Tubuhku sudah digotong kembali ke rumahnya yang terletak hanya 100 m dari Rumah Sakit Tadika Mesra. Kebetulan dokter yang menangani adalah dokter profesional dari dorama terkenal Koi wa Tsuzu, Dokter Take.
Dokter Take
"Udah enakan, bang?" Tanya Sholeh(ah) sambil mengambilkan air. Sedang Bangkai baru keluar dari kamarku, ditangannya ada guling dan futon. Ia membentangkannya di ruang tamu. Aku dengan senang hati merebahkan diriku di futon hangat. "Bang?" Bangkai memanggilku. Mungkin ia menunggu jawabanku.
"Gua baik-baik aja kok. Cuma capek dikit." tanpa membuka mata aku menjawab pertanyaannya.
"Bukan gitu, bang." Rengek Bangkai.
"Apa lagi?"
"Abang awas dari futonnya. Gua mau tidur. Capek angkat badan abang yang segede gajah itu ke sana kemari seharian."
Bangkai tiada akhlak emang. Apa aku perlu mengganti namanya jadi たんかい (Tangkai) gabungan dari Setan dan Kaito.
Beruntung ada Sholeh(ah) yang mengurusiku dengan baik. Seusai kebiadapan Bangkai pria itu menuntunku untuk duduk di sofa. "Maafin Bangkai, ya bang. Sebenarnya dia pengertian. Tapi dia lagi cemburu."
Alisku terkernyit, "Cemburu kenapa?"
"Dia pengen hamil, bang. Tapi ga bisa. Abang tau kan perasaan orang yang pengen hamil bertahun-tahun tapi ga kunjung dikasih rezeki sama tuhan." Jelas Leha. Penjelasan yang justru membuatku membulatkan mata, "Jangan ngadi-ngadi lu. Mana ada cowo hamil!" Otakku serasa mau pecah melihat kepolosan Sholeh(ah). Dia polos apa bego si ya tuhan.
"Berarti abang bukan cowok?"
Aku menangis dalam hati. Ya iya, dia bego tapi kalo ngomong kok bener mulu si.
"Terus dia mau gimana biar hamil? Mau nge-gay. Ga ada agama yang ngizini cowo jadi gay, Juleha." Aku mengemukakan alasan yang mungkin diterima otak kecilnya.
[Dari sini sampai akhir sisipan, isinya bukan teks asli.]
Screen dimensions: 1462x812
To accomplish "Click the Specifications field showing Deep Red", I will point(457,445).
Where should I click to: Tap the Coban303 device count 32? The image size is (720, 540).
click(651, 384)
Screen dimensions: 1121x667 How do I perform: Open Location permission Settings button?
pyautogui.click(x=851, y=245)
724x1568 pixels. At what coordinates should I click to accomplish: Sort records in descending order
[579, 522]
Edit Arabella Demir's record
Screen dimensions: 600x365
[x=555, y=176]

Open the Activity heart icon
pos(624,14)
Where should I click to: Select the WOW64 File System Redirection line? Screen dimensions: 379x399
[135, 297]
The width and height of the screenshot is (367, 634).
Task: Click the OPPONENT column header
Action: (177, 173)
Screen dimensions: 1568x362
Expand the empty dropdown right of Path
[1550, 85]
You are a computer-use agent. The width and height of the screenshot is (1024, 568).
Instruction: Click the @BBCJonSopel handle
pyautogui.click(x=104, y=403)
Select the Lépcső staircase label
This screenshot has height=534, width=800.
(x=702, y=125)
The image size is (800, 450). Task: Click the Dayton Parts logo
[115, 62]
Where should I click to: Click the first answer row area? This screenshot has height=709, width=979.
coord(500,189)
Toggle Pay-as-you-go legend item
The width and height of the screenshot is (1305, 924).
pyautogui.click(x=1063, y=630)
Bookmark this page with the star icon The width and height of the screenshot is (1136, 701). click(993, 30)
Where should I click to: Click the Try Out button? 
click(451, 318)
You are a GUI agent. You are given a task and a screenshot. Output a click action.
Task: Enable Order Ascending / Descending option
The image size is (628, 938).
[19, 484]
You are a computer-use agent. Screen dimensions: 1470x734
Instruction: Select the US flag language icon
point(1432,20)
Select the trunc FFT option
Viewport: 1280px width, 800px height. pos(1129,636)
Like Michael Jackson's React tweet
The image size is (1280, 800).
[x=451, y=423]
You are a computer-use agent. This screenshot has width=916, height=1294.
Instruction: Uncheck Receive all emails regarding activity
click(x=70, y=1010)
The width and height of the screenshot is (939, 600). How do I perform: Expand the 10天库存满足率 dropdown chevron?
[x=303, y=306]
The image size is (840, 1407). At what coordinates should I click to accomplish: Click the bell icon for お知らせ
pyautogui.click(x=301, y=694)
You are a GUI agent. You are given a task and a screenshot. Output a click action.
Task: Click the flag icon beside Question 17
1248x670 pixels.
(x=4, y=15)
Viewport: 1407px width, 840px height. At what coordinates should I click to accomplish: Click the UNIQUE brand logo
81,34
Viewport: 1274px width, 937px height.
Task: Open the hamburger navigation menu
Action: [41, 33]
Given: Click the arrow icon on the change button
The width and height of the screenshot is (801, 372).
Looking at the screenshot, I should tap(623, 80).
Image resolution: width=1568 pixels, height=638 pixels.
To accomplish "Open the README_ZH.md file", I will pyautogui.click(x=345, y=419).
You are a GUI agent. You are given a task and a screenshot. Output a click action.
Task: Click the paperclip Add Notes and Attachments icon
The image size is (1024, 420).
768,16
"Tapi Bangkai Atheis, Bang."
Rasanya aku ingin mati di tempat saja, masuk surga lalu bertemu orang-orang waras.
***
Aku tertidur dengan lelapnya, berapa jam? Aku sendiri tidak ingat. Yang aku ingat hanya dalam mimpiku ada seorang anak kecil merengek-rengek memohon padaku untuk didaftarkan menjadi talent junior di kantor agensi. Siapa dia? Mengapa dia terlalu lengket padaku? Kemana orang tuanya, kenapa ada seorang anak kecil dibiarkan bebas oleh orang tuanya dan berbicara pada orang asing sepertiku. Meski aku bukan pedofil tetap saja ini berbahaya.
"Udah aku bilang itu anakku, kamu ga percaya."
Suara ini? Mimpiku terusik. Sepertinya kesadaranku mulai kembali. Mataku perlahan terbuka lantas memicing saat silaunya lampu menerpa pandanganku. Kulihat bayangan kurus sedang berbicara dengan pria besar yang dari ototnya kupastikan itu Sholeh(ah). Sedang si kurus itu adalah orang yang ku kenal, sangat dekat denganku, Renren.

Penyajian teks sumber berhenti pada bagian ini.